Pemerintah Dinilai Gagal Kelola APBN
Berita

Pemerintah Dinilai Gagal Kelola APBN

Praktik korupsi marak terjadi di BUMN.

FNH
Bacaan 2 Menit
Subsidi BBM perlu dicabut karena menyebabkan beban anggaran semakin berat. Foto: Sgp
Subsidi BBM perlu dicabut karena menyebabkan beban anggaran semakin berat. Foto: Sgp

Berbicara soal subsidi Bahan Bakar Minyak (BBM), pasti berbicara soal Anggaran dan Pendapatan Belanja Negara (APBN). Pasalnya, subsidi BBM yang digelontorkan oleh pemerintah setiap tahun merupakan anggaran yang sudah dialokasikan di dalam APBN. Belakangan, pengalokasian subsidi yang meningkat tiap tahun menjadi sorotan publik dan mendapatkritikan dari berbagi pihak.

Sebagian pengamat ekonomi menilai, subsidi BBM perlu dikurangi bahkan dicabut karena menyebabkan beban anggaran semakin berat. Namun, di sisi lain ada yang memberi pandangan bahwa subsidi BBM tidak boleh dicabut karena akan menghilangkan hak  masyarakat Indonesia.

Dewi Aryani adalah salah satu anggota Komisi VII DPRyang menolak rencana pemerintah untuk mencabut subsidi dengan menaikkan harga BBM. Disamping memperjuangkan hak masyarakat, Dewi menilai pemerintah tidak becus mengelola APBN. Ia menegaskan, beratnya APBN bukan disebabkan oleh subsidi BBM tetapi lebih kepada ketidakefisienan penggunaan APBN pada sektor lain.

“APBN jebol bukan karena besarnya subsidi BBM, tetapi pemerintah tidak jelas, tidak serius dan tidak becus mengelola APBN,” kata Dewi Aryani dalam diskusi publik di Jakarta, Rabu (19/12).

Menyoal banyaknya penyelundupan BBM bersubsidi yang kerap dilakukan oleh oknum yang menyebabkan penambahan kuota BBM bersubsidi pada tahun ini, Dewi berpendapat lain. Menurutnya, penambahan kuota BBM bersubsidi diakibatkan karena tidak konsistennya Kementerian ESDM dalam melaksanakan aturan yang telah disepakati.

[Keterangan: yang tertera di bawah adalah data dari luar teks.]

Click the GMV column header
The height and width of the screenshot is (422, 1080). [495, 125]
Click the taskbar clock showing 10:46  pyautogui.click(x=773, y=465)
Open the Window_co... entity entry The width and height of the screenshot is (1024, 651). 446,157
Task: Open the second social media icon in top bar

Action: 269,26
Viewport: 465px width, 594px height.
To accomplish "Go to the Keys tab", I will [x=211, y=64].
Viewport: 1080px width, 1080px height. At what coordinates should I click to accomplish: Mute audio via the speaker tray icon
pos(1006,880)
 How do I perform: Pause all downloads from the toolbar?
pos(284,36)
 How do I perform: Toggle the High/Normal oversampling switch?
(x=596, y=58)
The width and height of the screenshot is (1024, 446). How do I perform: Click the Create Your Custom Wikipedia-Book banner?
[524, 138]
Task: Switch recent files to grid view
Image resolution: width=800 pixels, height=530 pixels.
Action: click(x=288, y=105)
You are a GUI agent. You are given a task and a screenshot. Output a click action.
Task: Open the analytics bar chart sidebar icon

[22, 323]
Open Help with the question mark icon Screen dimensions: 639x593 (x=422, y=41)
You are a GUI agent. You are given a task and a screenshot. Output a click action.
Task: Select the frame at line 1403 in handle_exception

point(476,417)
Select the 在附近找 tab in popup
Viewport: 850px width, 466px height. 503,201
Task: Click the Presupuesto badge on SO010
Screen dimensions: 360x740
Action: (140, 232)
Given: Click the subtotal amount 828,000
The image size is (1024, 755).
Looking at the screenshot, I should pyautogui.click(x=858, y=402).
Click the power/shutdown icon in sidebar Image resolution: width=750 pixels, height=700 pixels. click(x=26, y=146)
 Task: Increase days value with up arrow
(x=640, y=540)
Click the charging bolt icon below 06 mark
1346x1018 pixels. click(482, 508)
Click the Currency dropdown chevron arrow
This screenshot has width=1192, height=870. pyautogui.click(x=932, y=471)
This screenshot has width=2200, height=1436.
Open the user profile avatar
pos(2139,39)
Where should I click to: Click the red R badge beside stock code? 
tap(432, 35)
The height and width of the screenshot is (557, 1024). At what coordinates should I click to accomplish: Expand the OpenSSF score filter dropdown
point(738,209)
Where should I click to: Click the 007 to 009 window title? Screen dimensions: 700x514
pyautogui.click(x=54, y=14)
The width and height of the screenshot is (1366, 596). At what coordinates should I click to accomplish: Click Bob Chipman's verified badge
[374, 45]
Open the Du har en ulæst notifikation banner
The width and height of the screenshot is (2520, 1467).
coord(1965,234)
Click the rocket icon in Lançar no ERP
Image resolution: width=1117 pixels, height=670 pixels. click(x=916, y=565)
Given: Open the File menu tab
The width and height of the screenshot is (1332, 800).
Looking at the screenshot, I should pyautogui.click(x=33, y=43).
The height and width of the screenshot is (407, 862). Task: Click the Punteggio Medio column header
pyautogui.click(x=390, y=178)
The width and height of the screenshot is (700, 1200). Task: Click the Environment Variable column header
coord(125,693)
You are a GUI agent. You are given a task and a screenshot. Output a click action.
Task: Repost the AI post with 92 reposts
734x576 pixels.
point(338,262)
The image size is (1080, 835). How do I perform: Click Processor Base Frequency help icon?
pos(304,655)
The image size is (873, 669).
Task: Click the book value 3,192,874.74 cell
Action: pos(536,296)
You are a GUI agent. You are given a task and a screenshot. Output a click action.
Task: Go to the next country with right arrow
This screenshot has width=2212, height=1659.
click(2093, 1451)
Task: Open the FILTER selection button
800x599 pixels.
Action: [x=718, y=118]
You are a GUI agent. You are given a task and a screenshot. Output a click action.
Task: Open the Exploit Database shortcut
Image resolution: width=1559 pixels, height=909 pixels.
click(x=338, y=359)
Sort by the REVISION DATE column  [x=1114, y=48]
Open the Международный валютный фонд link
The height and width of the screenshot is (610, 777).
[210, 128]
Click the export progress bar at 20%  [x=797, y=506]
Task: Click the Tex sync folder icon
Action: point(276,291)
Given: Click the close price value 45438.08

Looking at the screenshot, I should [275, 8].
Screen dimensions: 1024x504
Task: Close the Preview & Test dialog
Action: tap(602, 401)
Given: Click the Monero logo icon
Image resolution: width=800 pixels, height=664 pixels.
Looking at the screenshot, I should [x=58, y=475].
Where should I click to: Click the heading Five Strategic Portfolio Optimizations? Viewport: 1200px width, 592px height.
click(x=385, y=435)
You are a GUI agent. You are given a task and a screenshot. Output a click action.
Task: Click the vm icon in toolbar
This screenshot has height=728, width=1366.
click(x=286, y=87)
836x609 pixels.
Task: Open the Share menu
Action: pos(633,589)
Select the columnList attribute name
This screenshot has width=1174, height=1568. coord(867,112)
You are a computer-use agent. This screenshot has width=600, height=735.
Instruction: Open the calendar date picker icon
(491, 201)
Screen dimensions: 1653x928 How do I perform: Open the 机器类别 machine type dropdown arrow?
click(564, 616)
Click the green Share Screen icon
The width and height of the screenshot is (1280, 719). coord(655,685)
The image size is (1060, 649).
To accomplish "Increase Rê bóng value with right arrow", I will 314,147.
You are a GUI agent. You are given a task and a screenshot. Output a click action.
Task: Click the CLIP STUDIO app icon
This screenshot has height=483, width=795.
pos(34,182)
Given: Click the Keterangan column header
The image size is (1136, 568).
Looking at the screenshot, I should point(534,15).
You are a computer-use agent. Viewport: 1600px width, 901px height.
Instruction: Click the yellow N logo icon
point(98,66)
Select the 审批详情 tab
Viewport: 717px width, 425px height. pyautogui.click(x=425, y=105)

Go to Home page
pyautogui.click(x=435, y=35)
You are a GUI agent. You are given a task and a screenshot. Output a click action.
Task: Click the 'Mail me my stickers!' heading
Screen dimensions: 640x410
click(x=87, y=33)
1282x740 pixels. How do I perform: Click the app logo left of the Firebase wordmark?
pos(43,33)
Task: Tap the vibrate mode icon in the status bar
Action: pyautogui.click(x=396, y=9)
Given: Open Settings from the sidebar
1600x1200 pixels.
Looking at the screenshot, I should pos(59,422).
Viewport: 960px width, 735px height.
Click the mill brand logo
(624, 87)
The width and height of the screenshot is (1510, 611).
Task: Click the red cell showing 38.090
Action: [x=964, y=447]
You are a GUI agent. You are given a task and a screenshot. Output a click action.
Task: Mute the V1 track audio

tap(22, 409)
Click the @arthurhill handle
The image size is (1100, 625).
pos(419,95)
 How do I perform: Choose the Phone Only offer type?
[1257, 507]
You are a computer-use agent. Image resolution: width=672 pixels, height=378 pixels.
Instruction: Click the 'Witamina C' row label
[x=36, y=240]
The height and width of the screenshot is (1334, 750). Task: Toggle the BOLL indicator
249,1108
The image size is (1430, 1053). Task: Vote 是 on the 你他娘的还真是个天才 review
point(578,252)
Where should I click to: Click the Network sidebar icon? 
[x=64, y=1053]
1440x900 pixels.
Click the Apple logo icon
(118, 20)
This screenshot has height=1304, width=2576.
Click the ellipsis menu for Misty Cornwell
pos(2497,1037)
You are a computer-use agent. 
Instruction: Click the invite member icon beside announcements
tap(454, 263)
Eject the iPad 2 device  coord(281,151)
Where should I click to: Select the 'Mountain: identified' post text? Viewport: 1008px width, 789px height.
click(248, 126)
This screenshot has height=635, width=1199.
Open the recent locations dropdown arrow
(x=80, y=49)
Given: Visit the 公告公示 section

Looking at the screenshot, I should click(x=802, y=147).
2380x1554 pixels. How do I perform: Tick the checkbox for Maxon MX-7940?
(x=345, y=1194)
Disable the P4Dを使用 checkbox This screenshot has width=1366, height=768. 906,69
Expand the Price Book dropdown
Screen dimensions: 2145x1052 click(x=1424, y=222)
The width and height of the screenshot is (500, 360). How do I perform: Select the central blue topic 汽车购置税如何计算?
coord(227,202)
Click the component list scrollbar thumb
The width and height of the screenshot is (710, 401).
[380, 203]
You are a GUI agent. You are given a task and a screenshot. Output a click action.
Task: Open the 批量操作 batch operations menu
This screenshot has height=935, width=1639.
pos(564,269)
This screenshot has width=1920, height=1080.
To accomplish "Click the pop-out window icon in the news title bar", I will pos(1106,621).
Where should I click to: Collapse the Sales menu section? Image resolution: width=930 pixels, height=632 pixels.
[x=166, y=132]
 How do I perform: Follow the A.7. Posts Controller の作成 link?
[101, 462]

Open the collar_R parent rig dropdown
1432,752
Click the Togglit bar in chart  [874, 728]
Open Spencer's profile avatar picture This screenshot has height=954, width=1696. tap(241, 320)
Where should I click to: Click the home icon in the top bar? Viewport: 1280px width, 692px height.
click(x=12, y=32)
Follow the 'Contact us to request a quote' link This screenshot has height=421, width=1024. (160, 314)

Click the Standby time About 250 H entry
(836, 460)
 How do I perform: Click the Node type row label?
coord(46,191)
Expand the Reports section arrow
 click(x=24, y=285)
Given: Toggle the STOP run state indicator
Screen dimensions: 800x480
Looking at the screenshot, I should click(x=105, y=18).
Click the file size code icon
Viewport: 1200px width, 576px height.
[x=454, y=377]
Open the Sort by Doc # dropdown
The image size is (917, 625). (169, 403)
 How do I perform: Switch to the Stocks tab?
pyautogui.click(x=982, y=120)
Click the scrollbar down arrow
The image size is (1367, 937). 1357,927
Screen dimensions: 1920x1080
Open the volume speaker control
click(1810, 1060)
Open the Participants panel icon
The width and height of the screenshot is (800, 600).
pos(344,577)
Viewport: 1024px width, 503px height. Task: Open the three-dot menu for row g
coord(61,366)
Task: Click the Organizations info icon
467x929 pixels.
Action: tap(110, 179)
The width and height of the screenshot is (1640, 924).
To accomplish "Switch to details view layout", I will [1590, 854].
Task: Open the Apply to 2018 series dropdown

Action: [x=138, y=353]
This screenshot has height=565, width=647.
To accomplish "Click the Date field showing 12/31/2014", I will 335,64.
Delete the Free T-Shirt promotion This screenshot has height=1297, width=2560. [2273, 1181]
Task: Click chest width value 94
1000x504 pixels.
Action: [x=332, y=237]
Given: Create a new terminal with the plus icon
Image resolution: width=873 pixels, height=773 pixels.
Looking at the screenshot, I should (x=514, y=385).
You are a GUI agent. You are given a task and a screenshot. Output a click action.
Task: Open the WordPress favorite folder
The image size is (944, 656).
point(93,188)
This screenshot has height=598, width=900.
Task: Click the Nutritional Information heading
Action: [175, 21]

Ia meyakini pembatasan penggunaan BBM bersubsidi bagi kendaraan dinas pemerintah untuk daerah Jawa dan Bali tidak berjalan dengan baik karena masih banyaknya kendaraan pemerintah yang tidak taat aturan dengan tetap menggunakan BBM bersubsidi. Bahkan, Dewi mengatakan kendaraan dinas pemerintah banyak yang belum menggunakan stiker yang telah disediakan oleh Kementerian ESDM.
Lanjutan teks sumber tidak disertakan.